So darf der Schenkende ein einmal überschriebenes Haus in der Regel weder verkaufen noch mit Hypotheken belasten: Die Nachkommen stehen als Eigentümer im Grundbuch. «Für den eigenen geschäftlichen Neuanfang, den Altersruhesitz im sonnigen Süden oder einen komfortablen Platz im Altersheim ist dann kein Geld mehr da», gibt Hügel zu bedenken. Vor allem wenn die Immobilie die einzige Absicherung darstellt, ist eine uneingeschränkte Übertragung also keine gute Idee. Im Zweifelsfall hält es der Notar daher mit der Maxime «Lieber behalten».
Auch wer sich entscheidet, sich noch zu Lebzeiten von seinem Vermögen zu trennen, kann Herr im Haus bleiben. «Je nach Motiv und Art kann ich jede Schenkung mit individuellen Bausteinen gestalten», sagt Anton Steiner, Vorstandsmitglied des Deutschen Forums für Erbrecht in München. Eine Möglichkeit ist ein in der Schenkungsurkunde festgeschriebenes Wohnrecht für den Übertragenden.

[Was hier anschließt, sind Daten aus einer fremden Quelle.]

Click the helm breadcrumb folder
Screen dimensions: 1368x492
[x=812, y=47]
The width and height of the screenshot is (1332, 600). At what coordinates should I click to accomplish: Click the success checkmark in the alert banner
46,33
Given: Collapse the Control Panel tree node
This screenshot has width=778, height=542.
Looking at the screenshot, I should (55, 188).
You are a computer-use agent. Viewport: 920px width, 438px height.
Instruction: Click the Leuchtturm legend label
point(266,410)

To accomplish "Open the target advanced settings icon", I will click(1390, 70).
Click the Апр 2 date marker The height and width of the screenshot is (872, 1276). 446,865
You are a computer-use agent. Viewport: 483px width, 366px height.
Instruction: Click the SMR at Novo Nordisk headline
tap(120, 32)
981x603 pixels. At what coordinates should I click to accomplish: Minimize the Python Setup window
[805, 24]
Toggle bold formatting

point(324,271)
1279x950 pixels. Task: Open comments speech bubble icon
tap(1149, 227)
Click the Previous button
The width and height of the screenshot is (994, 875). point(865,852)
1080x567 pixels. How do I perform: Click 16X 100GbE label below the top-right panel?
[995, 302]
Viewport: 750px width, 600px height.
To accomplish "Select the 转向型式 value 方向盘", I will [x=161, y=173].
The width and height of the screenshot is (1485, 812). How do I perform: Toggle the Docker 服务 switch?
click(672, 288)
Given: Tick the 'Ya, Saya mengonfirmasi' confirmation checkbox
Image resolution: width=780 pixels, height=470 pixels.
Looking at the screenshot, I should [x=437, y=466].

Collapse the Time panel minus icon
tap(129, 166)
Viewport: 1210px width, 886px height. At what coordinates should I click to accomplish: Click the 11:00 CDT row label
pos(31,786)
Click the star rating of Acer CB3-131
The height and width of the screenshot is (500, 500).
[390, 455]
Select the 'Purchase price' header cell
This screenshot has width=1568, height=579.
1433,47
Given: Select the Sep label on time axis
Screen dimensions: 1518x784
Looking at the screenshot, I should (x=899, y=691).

Eine andere ist der Nießbrauch - das umfangreiche Nutzungsrecht an der Immobilie einschließlich der Verwertung der Mieteinnahmen. «Die Kuh ist weg, aber ich kann weiter ihre Milch trinken», erläutert der Erbrechtexperte. So genannte Rückforderungsrechte greifen als «Notbremsen für Katastrophenfälle». Ohne sie stünden Schenkende ohne Ansprüche da.
Passende Klauseln helfen vorzubeugen. «Ich kann festlegen, dass ich beim Tod meines Kindes die Immobilie zurückfordere, damit die ungeliebte Schwiegertochter nicht zum Zug kommt», sagt Steiner. Und für den Fall, dass der Enkel «der Oma ihr klein Häuschen» gegen deren Willen verkaufen will, wirkt ein anderer ein Vorbehalt.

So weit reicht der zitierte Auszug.